誰もが、より良いサービスを求める一方で、自分も、より良いサービスを提供する立場という回転になっているのです。このことは、社会的にプラスになっている反面、マイナスになっている面もあると思います。
社会全体が、サービス業化していることはサービスを提供する側は、ストレスが多くなり、コストも発生していることになります。本来のサービスの中身自体ではなく、お客様に対するコミュニケーションの一つ一つに、膨大な注意意識を向けていることも傾向として増えているような気もします。
チェーン店の定食屋で、水が出てくるのが遅れて、少し機械的に、水を出しただけ。その行為に対して、あれだけの正論を言われて、散々、怒鳴られた挙句。最後は、責任者が謝罪まで、させられるのです。正直、クレームを言っている、お客様の方が、言葉の暴力であり、態度の暴力。
恐らく、飲食店の方は、このような方への対応に日常的に、相当の注意を払っていると思うのです。社会が便利になり、高度な接客を受けられている一方。何か、日々、トゲトゲしい社会に、なっている気がするのです。世の中、サービス業化とクレーマー化が、同時に、進んでいるような気がします。近年の日本人の傾向なのかもしれません。
日本は、低成長時代に入り、非正規社員が急増。その非正規社員を活用しながら、少ない人員体制で、日々、高度な接客対応への改善が求められています。何か、そこに社会的な歪みを感じるのです。
その歪みからでしょうか、昨今、企業内の労務トラブルは急増。もはや、退職前に、まとめての有給消化などは、当然の法的な権利遂行で当たり前。退職前に、腹いせで、会社への嫌がらせをしてくるケースもあります。休憩時間中の活動に対する未払い残業への請求。中には、高額な慰謝料請求までしてくる人までいます。

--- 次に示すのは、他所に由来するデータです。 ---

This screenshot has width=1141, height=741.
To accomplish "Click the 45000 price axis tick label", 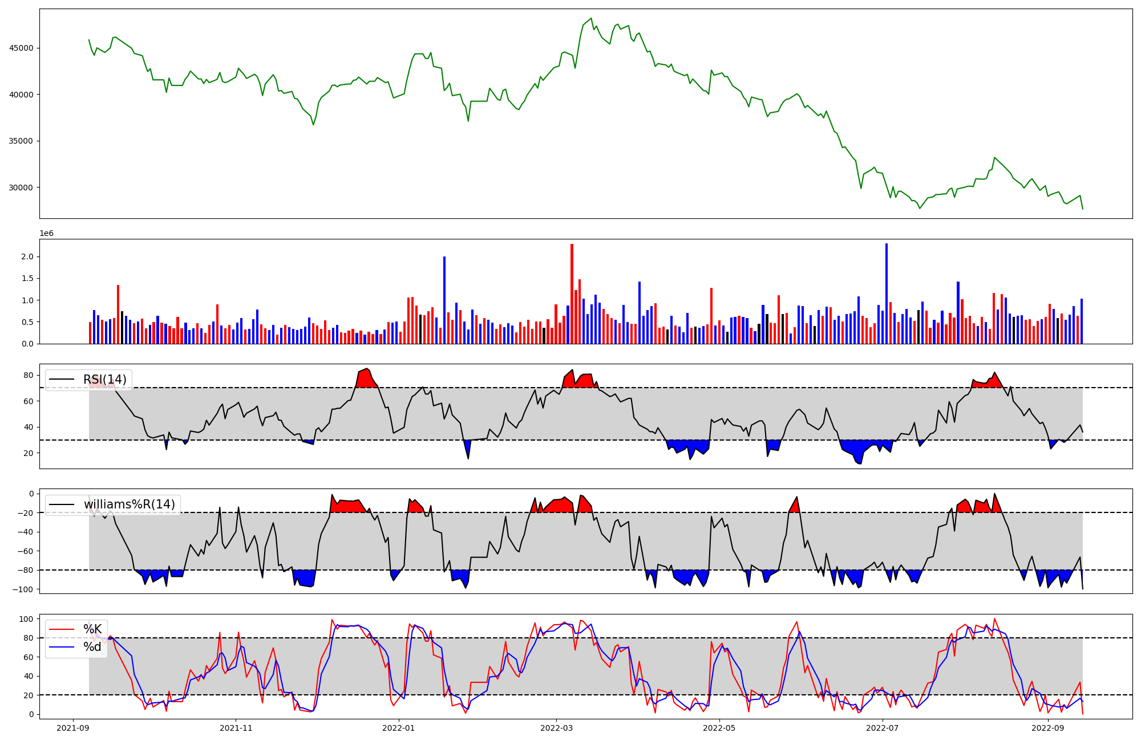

人事担当者も、以前は、注意を払う必要のなかったことにまで対応一つ一つを考えて、注意を払う必要が出てきているのです。トゲトゲしいストレス社会の中、経営者は、あっちに水をかけ、こっちに水をかけ。
以前では、余り、気にすることがなくても済んでいたこと。そのことに、多大に精神的な注意を払い、神経をすり減らして、対応していく、社会的な必要性が出てきているのです。
クレーマー、問題社員、モンスターピアレント、モンスターペイシャアントなどなど。あらゆる分野で、権利要求と過剰なサービス提供を、平然と要求されている社会的な傾向があります。そのための対応に、不毛な注意事項が発生。見えない間接コストが、膨大にかかっていると思うのです。あらゆる業界で、精神的なストレス・コストは、以前より膨大に跳ね上がっていると思います。
飲食業は、少ない人員で、店内を切り盛りしなくてはいけません。その上で、クレーマーのような方に、注意を払い、社会から求められる高度な接客対応を遂行。恐らく、このことは、飲食業に限ったことではなく、他の業種でも言える、近年の傾向でしょう。
飲食店で会計を済ませた際に、「ご馳走様でした」の一言。そんな当たり前の一言が、何か、減っているような気がします。トゲトゲしい、社会になる一方、そんな「小さな感謝の一言」が、歯止めをかけるのに、何か、大切な気がするのです。